The Federal Circuit’s opinion in Hamilton Beach Brands, Inc. v. Sunbeam Products, Inc. reminds practitioners to be explicit in identifying the defenses that they will be relying upon. Specifically, the majority did not address an experimental use defense to an on-sale bar allegation. Despite references to facts supporting an experimental use defense, the patentee did not use the catchphrase “experimental use” in presenting its defense, and the majority declared that the defense had not been raised.

Under the pre-Leahy-Smith America Invents Act (AIA), a patent can be held invalid based on an on-sale bar. In Pfaff v. Wells Elecs., Inc., the Supreme Court set forth a two-prong test for an on-sale bar: (1) more than one year prior to the date of patent application in the United States, the invention was the subject of a commercial offer for sale; and (2) the invention was ready for patenting before the critical date. An experimental use defense, however, negates any sale or offer for sale if the primary purpose of the transaction was experimental or developmental, e.g., EZ Dock v. Schafer Systems, Inc, Federal Circuit, 2002.

In Hamilton Beach, the patentee requested that its supplier manufacture nearly 2,000 units of the patented slow cooker. According to the Federal Circuit, the supplier’s agreement to fulfill that order constituted a commercial offer for sale meeting the first prong of the Pfaff test. The Federal Circuit also held that the second prong was met in light of the patentee’s descriptions, drawings and specifications of the patented cooker. Notwithstanding the “relative simplicity of the invention,” the Court took into account the fact that a working prototype of the patented slow cooker had been tested successfully before the critical date in reaching its ready for patenting conclusion.

Circuit Judge Reyna dissented from the majority opinion for overlooking the experimental nature of the alleged offer for sale: “While [patentee] did not use the phrase ‘experimental use,’ it argued at length that its offer for sale was non-commercial and that its engineers were attempting to overcome serious shortcomings when the offer was made.” For example, around the time of the order, the patentee was repeatedly changing its product specifications because of design flaws, and the design remained “unstable” past the critical date. According to the dissent, the circumstances indicated that the cookers were being tested under the experimental use exception when the offer was made.

In criticizing the majority opinion, the dissent expressed concern over how the majority opinion may affect important practical and policy considerations behind the experimental use exception, such as the relative position of small enterprises and individual inventors vis-à-vis large corporations in the inventive process. The dissent noted that patentees lacking in-house prototyping and fabricating capabilities may have little choice but to engage third parties in the development and testing process. As support, the dissent cited long-standing Supreme Court precedent (Elizabeth v. Pavement Co.) that distinguished experimental use from commercial sales and applied the experimental use exception to an inventor’s good-faith testing of an invention.

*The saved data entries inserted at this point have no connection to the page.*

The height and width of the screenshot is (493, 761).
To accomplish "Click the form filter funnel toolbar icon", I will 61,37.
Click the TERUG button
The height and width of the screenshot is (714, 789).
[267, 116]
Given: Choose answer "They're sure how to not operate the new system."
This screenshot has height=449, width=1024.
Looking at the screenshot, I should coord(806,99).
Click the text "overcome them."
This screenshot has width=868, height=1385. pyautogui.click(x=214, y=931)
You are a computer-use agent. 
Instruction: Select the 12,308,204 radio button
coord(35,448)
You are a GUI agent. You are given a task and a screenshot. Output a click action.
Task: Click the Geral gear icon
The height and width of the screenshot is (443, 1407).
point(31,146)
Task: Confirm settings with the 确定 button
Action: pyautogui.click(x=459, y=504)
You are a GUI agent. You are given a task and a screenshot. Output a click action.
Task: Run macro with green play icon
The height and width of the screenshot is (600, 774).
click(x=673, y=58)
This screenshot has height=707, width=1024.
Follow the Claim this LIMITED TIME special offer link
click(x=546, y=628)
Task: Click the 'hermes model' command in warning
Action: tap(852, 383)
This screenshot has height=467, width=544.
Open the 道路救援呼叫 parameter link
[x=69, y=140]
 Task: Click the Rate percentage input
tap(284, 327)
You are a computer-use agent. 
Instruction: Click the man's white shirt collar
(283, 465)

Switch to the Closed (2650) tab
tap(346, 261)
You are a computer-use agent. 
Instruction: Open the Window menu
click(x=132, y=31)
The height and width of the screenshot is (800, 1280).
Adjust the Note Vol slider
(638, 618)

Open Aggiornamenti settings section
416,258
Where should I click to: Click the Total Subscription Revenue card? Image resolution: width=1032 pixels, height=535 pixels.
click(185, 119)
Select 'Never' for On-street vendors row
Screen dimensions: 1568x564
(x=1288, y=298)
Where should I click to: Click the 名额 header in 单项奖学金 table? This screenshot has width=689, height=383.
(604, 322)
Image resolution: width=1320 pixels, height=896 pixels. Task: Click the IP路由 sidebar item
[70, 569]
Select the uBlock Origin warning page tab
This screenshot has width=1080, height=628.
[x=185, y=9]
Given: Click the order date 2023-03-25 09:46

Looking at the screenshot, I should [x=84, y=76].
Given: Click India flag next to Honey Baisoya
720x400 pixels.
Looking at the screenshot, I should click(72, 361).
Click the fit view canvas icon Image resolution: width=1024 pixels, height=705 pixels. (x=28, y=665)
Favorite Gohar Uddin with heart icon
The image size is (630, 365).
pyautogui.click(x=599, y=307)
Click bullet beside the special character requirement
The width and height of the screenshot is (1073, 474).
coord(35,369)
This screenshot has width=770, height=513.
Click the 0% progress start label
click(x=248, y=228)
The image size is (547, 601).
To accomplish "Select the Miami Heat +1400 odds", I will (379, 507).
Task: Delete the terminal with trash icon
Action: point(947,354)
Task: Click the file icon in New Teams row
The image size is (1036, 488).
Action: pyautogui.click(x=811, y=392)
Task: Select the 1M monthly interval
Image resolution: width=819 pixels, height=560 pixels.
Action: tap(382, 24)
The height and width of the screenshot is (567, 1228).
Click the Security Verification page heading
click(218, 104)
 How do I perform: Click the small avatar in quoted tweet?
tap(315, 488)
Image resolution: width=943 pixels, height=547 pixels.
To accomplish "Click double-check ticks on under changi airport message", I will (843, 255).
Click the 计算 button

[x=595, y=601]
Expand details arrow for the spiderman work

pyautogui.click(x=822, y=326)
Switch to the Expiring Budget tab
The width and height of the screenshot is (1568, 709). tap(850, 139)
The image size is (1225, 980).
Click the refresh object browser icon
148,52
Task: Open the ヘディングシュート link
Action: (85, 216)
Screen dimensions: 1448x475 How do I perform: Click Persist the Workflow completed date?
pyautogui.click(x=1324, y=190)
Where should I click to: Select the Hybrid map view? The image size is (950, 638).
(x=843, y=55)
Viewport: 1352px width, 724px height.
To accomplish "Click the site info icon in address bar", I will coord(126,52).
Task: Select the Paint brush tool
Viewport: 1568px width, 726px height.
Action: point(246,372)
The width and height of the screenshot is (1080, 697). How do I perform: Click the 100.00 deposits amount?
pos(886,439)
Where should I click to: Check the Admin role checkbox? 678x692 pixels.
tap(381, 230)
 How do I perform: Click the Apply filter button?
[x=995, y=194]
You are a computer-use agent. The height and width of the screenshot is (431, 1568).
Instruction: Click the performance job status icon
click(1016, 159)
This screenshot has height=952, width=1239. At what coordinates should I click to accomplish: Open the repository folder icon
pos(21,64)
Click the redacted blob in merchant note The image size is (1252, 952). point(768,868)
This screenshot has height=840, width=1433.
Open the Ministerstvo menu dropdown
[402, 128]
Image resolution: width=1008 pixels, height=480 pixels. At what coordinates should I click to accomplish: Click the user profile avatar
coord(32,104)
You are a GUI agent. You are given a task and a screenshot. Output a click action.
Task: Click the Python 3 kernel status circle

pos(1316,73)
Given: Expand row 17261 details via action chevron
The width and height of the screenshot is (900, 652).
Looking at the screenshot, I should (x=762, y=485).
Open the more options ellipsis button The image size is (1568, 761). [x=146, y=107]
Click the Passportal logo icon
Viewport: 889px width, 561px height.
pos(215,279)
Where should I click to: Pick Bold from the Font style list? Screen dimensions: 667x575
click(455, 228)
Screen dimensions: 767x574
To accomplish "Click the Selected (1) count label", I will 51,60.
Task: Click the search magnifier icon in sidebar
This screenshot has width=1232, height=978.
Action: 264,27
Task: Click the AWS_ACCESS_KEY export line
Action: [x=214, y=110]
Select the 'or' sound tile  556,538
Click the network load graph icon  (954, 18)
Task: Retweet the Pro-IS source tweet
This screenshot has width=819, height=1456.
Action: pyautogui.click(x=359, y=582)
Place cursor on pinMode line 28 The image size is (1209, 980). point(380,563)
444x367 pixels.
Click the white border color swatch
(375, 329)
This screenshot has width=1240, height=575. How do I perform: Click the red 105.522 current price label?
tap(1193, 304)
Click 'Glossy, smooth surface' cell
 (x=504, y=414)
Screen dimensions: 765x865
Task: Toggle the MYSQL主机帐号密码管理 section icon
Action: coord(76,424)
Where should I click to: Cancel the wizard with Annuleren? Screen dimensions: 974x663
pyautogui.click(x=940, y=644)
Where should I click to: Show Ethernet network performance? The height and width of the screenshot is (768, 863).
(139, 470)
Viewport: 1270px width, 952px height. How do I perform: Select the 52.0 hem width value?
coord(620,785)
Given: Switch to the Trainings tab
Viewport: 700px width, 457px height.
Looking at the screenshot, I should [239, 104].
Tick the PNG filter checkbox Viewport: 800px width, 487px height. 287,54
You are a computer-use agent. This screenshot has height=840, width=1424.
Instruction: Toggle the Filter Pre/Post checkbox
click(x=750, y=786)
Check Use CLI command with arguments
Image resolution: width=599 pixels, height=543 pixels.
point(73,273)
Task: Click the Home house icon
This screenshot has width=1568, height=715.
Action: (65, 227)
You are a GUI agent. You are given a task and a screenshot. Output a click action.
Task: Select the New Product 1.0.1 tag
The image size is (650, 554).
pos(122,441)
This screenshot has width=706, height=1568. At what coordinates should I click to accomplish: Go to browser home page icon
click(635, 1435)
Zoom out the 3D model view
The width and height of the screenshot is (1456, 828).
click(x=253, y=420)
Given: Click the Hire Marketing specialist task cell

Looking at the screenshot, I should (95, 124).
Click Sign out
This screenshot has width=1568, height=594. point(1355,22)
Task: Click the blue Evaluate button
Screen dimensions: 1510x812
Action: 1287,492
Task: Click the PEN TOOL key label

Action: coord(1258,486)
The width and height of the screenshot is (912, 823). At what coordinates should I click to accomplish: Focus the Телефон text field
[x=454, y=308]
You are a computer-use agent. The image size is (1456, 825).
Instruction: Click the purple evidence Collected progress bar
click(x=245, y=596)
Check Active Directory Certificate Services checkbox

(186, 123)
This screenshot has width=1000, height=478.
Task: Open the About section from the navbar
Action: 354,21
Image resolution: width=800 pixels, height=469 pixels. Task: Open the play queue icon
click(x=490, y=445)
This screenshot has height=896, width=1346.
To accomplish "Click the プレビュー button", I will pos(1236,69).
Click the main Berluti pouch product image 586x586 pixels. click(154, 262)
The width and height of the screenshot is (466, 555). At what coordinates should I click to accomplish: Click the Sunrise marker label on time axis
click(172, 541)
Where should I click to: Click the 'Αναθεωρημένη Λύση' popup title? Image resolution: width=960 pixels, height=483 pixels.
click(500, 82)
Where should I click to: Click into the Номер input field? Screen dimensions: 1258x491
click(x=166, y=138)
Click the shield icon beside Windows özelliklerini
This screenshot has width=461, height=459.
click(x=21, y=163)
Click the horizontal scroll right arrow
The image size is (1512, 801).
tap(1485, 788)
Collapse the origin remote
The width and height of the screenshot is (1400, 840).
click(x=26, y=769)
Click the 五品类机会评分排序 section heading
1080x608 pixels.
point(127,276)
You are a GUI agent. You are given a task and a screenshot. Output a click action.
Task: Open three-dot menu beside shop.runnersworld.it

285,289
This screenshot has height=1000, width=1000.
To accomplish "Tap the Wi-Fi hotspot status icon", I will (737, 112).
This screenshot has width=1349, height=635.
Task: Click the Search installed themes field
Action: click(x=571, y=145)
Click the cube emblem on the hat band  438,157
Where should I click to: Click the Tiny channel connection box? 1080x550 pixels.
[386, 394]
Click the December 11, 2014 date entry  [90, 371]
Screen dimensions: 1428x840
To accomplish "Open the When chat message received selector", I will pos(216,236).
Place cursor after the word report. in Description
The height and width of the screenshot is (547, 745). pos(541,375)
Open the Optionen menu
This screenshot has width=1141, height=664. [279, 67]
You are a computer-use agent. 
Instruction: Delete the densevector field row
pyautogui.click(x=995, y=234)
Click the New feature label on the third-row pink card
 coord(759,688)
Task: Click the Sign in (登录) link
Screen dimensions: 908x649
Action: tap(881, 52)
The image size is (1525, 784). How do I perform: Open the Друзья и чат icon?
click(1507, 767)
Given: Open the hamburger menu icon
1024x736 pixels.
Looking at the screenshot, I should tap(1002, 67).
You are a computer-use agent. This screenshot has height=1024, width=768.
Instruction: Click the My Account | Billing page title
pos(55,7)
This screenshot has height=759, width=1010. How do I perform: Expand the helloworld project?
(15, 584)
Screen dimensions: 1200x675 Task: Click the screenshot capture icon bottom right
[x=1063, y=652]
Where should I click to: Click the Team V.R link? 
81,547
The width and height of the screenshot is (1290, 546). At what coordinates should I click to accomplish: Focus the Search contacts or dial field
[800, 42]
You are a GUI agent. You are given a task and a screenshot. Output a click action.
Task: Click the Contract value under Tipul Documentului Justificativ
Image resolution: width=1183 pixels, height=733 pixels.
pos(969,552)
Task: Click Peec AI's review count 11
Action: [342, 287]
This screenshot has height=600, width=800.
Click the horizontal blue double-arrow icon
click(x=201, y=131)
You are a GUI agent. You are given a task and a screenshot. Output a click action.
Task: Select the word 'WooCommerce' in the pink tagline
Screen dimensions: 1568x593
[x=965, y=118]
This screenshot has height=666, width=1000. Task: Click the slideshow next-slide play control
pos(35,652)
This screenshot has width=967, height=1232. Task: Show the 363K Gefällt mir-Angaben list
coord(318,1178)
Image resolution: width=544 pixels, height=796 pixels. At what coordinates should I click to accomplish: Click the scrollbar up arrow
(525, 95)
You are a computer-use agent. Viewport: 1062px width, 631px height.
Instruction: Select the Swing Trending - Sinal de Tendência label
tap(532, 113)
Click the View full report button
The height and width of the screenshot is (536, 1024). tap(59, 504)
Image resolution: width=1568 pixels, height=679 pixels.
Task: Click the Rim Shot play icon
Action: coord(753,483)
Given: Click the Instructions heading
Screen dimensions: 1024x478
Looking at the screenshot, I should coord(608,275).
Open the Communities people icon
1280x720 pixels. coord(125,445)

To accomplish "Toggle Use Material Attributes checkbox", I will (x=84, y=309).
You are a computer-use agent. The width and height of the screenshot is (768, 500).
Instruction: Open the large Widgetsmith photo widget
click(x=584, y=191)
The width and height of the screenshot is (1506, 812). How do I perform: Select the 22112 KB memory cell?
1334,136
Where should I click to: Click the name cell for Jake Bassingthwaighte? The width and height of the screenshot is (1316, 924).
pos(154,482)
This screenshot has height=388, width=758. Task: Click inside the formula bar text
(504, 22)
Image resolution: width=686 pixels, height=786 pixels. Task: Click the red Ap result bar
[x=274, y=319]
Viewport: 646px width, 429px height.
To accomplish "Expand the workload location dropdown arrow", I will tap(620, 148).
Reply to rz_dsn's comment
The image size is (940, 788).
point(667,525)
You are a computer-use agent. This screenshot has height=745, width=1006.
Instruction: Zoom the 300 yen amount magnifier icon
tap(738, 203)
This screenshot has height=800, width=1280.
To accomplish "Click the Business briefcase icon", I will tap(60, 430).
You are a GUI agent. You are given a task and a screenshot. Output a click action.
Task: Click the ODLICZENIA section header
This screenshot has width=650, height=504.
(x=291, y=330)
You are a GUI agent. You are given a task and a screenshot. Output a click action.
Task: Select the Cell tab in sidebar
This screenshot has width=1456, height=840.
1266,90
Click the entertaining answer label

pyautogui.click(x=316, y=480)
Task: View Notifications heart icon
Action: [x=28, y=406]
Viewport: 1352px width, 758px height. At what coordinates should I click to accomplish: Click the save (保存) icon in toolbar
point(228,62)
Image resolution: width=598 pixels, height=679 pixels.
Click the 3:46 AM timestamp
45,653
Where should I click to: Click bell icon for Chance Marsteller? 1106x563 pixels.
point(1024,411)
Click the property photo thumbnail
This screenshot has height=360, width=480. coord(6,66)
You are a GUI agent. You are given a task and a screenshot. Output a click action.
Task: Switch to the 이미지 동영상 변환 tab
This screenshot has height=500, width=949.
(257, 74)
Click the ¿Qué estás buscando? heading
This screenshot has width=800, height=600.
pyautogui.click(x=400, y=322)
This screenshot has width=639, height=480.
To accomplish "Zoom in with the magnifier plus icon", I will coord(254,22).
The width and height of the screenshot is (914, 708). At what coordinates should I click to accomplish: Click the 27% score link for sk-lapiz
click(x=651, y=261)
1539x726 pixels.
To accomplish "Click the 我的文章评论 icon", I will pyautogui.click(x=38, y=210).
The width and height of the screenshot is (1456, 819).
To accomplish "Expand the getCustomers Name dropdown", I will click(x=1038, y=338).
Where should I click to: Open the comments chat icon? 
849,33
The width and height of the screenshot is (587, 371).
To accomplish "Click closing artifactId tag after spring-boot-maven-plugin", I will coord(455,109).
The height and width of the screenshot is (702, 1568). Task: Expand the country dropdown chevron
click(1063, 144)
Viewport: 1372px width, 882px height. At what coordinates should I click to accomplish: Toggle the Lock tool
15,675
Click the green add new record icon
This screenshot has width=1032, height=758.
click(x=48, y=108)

Hamilton Beach reminds practitioners to be explicit in identifying the legal doctrines they intend to rely upon. While some courts may be willing assume that certain legal doctrines are being asserted based on the substance of the arguments being made, others may not. To the extent that an experimental use defense was implicitly asserted, the majority in Hamilton Beach did not appear to consider arguments supporting that defense. While the majority opinion does not speculate how the case would have turned out if the experimental use defense had been considered, the dissenting opinion strongly suggests that the on-sale bar issue would have at least been a closer one for the patentee. On a related tangent, it is worth noting that the post-AIA version of 35 U.S.C. § 102 indicates that non-public sales and offer for sales will no longer be a bar to patentability. (“The claimed invention was patented, described in a printed publication, or in public use, on sale, or otherwise available to the public before the effective filing date of the claimed invention.”) Thus, while the significance of explicitly articulating an experimental use defense may become less prevalent, it is still important for practitioners to set forth their defenses explicitly as a general practice.